Wie bereits gemeldet, erhält die Literaturübersetzerin Marion Graf dieses Jahr den mit 40.000 Schweizer Franken dotierten Spezialpreis Übersetzung, der vom Bundesamt für Kultur vergeben wird.

Nathalie Garbely hat ein ausführliches Gespräch mit der Preisträgerin geführt, das wir weiter unten in französischer Sprache wiedergeben. Garbely ist selbst Übersetzerin, Herausgeberin und auf verschiedenen Ebenen im Schweizer Literaturbetrieb tätig.

In dem Interview erläutert Graf, dass eine Übersetzung im Dialog entstehe. Ihr erster Ansprechpartner sei stets der Text – nicht der Autor. Mit Letzterem trete sie erst gegen Ende ihrer Arbeit in Kontakt. In den Übersetzungsdialog einbezogen würden aber auch sachverständige Kollegen und Muttersprachler sowie Verlag und Lektoren.

Wir erfahren, dass Graf schon als Kind eine leidenschaftliche Leserin war und sich im Literaturstudium fürs Übersetzen begeistert hat. Ihr Berufswunsch habe schon früh festgestanden, die Übersetzerei empfinde sie als Berufung.

Die von ihr übersetzten Autoren seien wie Weggefährten. Berufsbedingt werde sie diesen untreu und wechsele vom einen zum anderen. Insgesamt betrachte sie es als enormes Privileg, Schriftstellern, die sie bewundere, ihre Stimme leihen zu können.

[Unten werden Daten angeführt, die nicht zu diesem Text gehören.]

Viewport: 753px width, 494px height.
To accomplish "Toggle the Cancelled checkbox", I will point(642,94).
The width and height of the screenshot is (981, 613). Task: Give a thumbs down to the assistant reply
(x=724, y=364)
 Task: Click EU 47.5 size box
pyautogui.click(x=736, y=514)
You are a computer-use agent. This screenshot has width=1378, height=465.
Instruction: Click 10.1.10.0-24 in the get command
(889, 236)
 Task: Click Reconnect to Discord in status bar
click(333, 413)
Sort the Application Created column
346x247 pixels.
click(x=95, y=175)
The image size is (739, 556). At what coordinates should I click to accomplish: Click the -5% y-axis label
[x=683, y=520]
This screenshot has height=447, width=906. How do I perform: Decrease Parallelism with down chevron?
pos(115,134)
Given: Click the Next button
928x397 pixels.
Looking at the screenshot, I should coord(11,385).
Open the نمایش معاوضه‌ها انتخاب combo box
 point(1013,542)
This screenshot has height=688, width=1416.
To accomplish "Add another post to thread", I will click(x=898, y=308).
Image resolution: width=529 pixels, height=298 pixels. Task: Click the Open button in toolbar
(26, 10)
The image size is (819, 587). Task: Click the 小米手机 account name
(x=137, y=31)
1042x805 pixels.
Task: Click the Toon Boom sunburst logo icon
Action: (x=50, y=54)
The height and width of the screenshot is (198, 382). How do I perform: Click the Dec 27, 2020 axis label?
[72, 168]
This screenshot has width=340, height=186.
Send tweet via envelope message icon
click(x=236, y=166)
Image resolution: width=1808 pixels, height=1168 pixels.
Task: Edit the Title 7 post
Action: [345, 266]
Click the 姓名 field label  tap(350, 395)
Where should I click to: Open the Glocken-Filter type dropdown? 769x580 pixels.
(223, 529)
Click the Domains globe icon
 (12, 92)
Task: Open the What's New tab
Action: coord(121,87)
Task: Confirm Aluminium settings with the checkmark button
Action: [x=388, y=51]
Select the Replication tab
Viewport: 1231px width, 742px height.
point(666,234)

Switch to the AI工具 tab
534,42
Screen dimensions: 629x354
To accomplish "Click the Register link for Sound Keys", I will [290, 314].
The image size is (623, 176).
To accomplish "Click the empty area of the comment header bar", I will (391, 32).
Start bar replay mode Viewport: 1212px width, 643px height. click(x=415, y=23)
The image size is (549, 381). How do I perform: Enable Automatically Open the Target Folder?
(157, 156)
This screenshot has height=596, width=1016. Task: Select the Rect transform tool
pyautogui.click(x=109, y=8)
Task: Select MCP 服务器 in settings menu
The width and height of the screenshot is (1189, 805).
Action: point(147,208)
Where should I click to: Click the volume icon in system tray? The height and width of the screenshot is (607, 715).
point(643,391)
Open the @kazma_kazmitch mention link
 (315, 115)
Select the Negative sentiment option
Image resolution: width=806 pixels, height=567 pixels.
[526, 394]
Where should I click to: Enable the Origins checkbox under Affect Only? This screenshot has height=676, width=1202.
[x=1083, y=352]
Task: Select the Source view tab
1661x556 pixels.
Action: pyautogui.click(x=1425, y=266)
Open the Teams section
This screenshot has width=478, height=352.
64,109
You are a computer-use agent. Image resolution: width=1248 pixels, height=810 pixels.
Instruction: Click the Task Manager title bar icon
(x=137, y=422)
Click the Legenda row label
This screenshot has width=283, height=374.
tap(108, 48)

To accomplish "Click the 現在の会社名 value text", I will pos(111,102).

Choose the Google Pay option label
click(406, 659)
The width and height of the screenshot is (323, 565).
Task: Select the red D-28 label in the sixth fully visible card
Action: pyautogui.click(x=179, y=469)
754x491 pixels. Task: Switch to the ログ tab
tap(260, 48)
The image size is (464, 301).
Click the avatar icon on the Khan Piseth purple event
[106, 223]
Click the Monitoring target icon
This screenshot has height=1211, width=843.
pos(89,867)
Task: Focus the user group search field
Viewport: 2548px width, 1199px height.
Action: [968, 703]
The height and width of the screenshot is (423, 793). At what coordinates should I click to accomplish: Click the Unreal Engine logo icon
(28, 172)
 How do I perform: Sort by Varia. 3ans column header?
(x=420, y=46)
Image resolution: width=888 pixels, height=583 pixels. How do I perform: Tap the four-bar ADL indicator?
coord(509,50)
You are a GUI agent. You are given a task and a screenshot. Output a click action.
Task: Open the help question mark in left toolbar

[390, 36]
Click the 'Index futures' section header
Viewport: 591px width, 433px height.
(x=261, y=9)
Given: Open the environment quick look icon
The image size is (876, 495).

Auf ihre vielfältigen Nebenaktivitäten als Literaturkritikerin, Herausgeberin, Mitglied in Literaturjurys, Dozentin und Mentorin für Nachwuchsübersetzer angesprochen, antwortet Marion Graf, dass sie den Gedankenaustausch mit anderen braucht, die ihre Leidenschaft für die Sprache und Fremdsprachen teilen. Als Übersetzerin den ganzen Tag nur am Computer zu sitzen, genüge ihr nicht.

Nach Ansicht von Marion Graf haben sich die Verhältnisse für Literaturübersetzer in der Schweiz hinsichtlich Ausbildung, Förderung und Sichtbarkeit in den letzten Jahrzehnten enorm zum Besseren verändert. So erfolge die staatliche Übersetzungsförderung jetzt nicht mehr punktuell, sondern systematisch, beispielsweise durch Einrichtungen wie das Übersetzerhaus Looren.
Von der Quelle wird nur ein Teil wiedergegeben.